So it was wonderful to hear her speak this past Friday night at my favorite local bookstore. Krauss, speaking so softly that everyone in the audience strained their necks forward (she also had to compete with a loud child downstairs), read an excerpt from "Great House." An older man addresses his son whom he had never completely understood. Even in a very short passage, with little context, the writing has an emotional punch. After the reading, she took some questions from the audience, and most were about her writing process.

For her, writing a novel is like building a house from the inside out. She starts by describing the doorknob. Then she needs a door. Then a room, then the rooms to which it is attached, and little by little she builds a house. She never knows exactly what the house is going to look like when it's finished.

In "Great House," she crafted four stories--set in New York, London, Israel, and Chile--without consciously knowing how the stories were related. She explained that because they all came from her mind, they must be connected, if only thematically.

Having my work-in-progress carefully plotted and outlined has freed me from some worry: I know where I'm going, and I know where my characters are going. But as a reader, I tend to prefer books driven more by character than by plot. I'll have to keep that in mind as I revise.

Thursday, September 15, 2011

Milestone!


Today, around 6:30pm, I surpassed 50,000 words (note the update on my progress bar!) Homestretch! Calls for a picture of an excited cat!

Illustration from Daily Haha

The Part Where Everything Comes Together

Some days I'm just tickled to be a writer. By "be a writer" I mean, having the opportunity to sit at my computer and make up stories for hours on end. How lucky can a person get?

In class Tuesday, we were asked to do a fast-write about what still needs to be written in our respective projects. I wrote,
The final act, Act III, the part where everything comes together. Mysteries are solved, situations resolved, and loose ends are tied. In other words, everything.
I know what happens in my story. I know what my characters will do. I'm just incredibly psyched to be writing it now. Who knows how good or mediocre my final product will be--I know I have good pieces, good chunks of pages, but I won't know how well everything works together until the end.

* * *

Tuesday I finished reading Paula McLain's "The Paris Wife," about Hemingway's first marriage told from the wife's point of view. I haven't read anything by Hemingway except some of his short stories; McLain's novel made me want to read more of him, including "A Moveable Feast." Wednesday I started Jay Asher's "13 Reasons Why," a novel about what led a teenager to kill herself. Two weeks after her suicide, one of her classmates receives a shoe box full of audiotapes in which the girl describes her reasons for killing herself. It's a haunting young-adult novel, and I'm already two-thirds finished. I highly recommend both books.

Tuesday, September 13, 2011

Ultimate Justice

Two chilling moments in the past two Republican debates:

1. Audience members, last Wednesday, cheer at the mention of the more than two-hundred individuals who been executed in Governor Rick Perry's Texas. Anyone who's followed the Cameron Todd Willingham case knows how flawed the death penalty system is in that state.

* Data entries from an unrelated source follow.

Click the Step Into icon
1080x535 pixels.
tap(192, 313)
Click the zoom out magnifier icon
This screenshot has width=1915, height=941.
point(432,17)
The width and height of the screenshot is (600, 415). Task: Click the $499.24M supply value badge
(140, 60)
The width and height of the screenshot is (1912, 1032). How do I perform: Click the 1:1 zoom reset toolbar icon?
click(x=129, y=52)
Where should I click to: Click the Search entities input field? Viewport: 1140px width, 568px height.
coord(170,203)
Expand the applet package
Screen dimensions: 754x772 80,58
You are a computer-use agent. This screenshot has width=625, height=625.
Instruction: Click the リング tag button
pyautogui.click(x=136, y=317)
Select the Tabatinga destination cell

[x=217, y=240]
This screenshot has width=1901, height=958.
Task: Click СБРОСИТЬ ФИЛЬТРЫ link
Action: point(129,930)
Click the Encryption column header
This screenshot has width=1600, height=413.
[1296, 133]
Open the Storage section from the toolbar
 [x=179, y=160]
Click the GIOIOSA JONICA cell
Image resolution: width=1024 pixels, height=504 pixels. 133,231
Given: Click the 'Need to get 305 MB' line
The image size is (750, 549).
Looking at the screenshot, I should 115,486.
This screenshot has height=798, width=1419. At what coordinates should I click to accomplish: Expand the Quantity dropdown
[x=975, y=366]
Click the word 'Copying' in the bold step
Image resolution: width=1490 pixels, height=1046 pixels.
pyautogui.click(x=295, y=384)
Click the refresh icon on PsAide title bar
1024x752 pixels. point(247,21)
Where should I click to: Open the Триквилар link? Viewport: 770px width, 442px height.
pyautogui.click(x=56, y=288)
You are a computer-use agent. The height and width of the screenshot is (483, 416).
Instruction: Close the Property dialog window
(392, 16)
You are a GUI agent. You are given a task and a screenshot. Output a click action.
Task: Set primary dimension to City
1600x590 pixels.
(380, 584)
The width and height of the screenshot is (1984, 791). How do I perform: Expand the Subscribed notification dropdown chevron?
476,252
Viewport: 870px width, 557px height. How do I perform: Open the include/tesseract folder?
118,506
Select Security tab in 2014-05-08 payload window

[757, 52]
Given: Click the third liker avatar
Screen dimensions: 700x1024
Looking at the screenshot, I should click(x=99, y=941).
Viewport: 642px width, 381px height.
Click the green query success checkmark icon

2. Audience members, last night, cheer and say "Yes!" as Wolf Blitzer asks Ron Paul if society should let an uninsured 30-year-old man in a coma die. (To his credit, Paul responded that charities should step in and cover his costs).

I'm trying to understand this lack of compassion. I hope for President Obama's re-election in 2012, but I know he's vulnerable. If it's not him, I hope for a President Romney or Huntsman, someone who won't fan the flames of blood lust.

Andrew Sullivan (a Reagan conservative) put it best at the end of one of his posts yesterday about the current state of the Republican Party:

If you ask why I remain such a strong Obama supporter, it is because I see him as that rare individual able to withstand the zeal without becoming a zealot in response, and to overcome the recklessness of pure religious ideology with pragmatism, civility and reason. That's why they fear and loathe him. Not because his policies are not theirs'. But because his temperament is their nemesis. If he defeats them next year, they will break, because their beliefs are so brittle, but will then reform, along Huntsman-style lines. If they defeat him, I fear we will no longer be participating in a civil conversation, however fraught, but in a civil war.

Wednesday, September 7, 2011

In the Company of Women

The world of my work-in-progress is populated by females. Each has her own story, her own relationships, her own fears. In a lot of ways, it is the interaction and friendship between the female characters that propels the novel's action forward.

When I conceived of the book's idea, I imagined two females, one forty-ish, one a teenager, thrown into a difficult situation. Men are there--husbands and boyfriends, fathers and brothers--but they are most often on the periphery. And they are often selfish and negligent. This wasn't a conscious choice. In fact, I'd written over 30,000 words when I realized that readers of the book will think I hate men!

Of course, readers of this blog know that's not true: I think the world of the men in my life. But as a writer, I wanted to explore the bonds, spoken and not, between women. I wonder sometimes if men really understand how powerful those bonds are.

In my next book (!), I'll try to make my gender treatment more balanced. If I had trouble getting into the head of a fifteen-year-old girl, imagine the fun I'll have trying to see things from a thirty-year-old man's point of view...

Sunday, September 4, 2011

"Oh _________________"

For the third year in a row, I completed the Cheetah Run, a 5k race at the Cincinnati Zoo. While I improved on last year's time, I still didn't meet my goal of finishing in under 40 minutes. But this year, I had an excuse: I fell.

My friend and I had just passed the one mile marker. We rewarded ourselves by slowing to a brisk walk. Before I realized what was happening, I was on the cement, my knee and hands scraped and bloody, and I said, "Oh &#@$" (insert a word I only say while driving, stuck behind a slow driver in the passing lane, while running late). I immediately put my hand to my mouth and said, "I'm sorry!" A lady turned to me: "I'd have said the same thing." A few asked if I was alright.

We continued, disappointed that we'd been slowed and hurrying to make up lost time. Just past the second mile marker a volunteer noticed my bloody knee and offered aid. We paused, again, and tried to sterilize and bandage the scrapes. I'd say we lost at least two minutes.

Three years now I've run this race and said, "I'm going to really start training!" And every year I find myself walking more than I run. I love walking. I love taking my time outside and being able to have a relaxed conversation with my boyfriend, or whomever I'm walking with. I admire those people who train, who get up with the sun and jog most mornings. Sometimes I think I'd like to be one of those people. More often, I relish my extra hour of sleep and my evening strolls. Also, I'm far less likely to trip while walking.

Thursday, September 1, 2011

In My Dreams

I wake up some mornings thinking about my story. How pieces will come together. Clues that I need to drop earlier. Character traits I may have forgotten about. I've laid in bed for over an hour thinking about writing but not mustering up the will to get out of bed and actually do it. Strange, right?

But I've never dreamed about my story. My characters haven't acted independent of the words I've written for them. I wish they would, though. I would love to wake up some morning, having watched my characters play and fight and debate in my sleep. Maybe it would help me get started that day.

Still, I continue to make progress. I crossed 46000 words today (check out my nifty progress bar on the left!), and I've written more than 60% of my word-count goal. I'm incredibly excited about finishing it. I think only at that point, after the first draft is written, will I be able to see some of the holes. Maybe that will be the hardest part: revision, followed by the long and perhaps painful process of trying to get published. Eeee!!!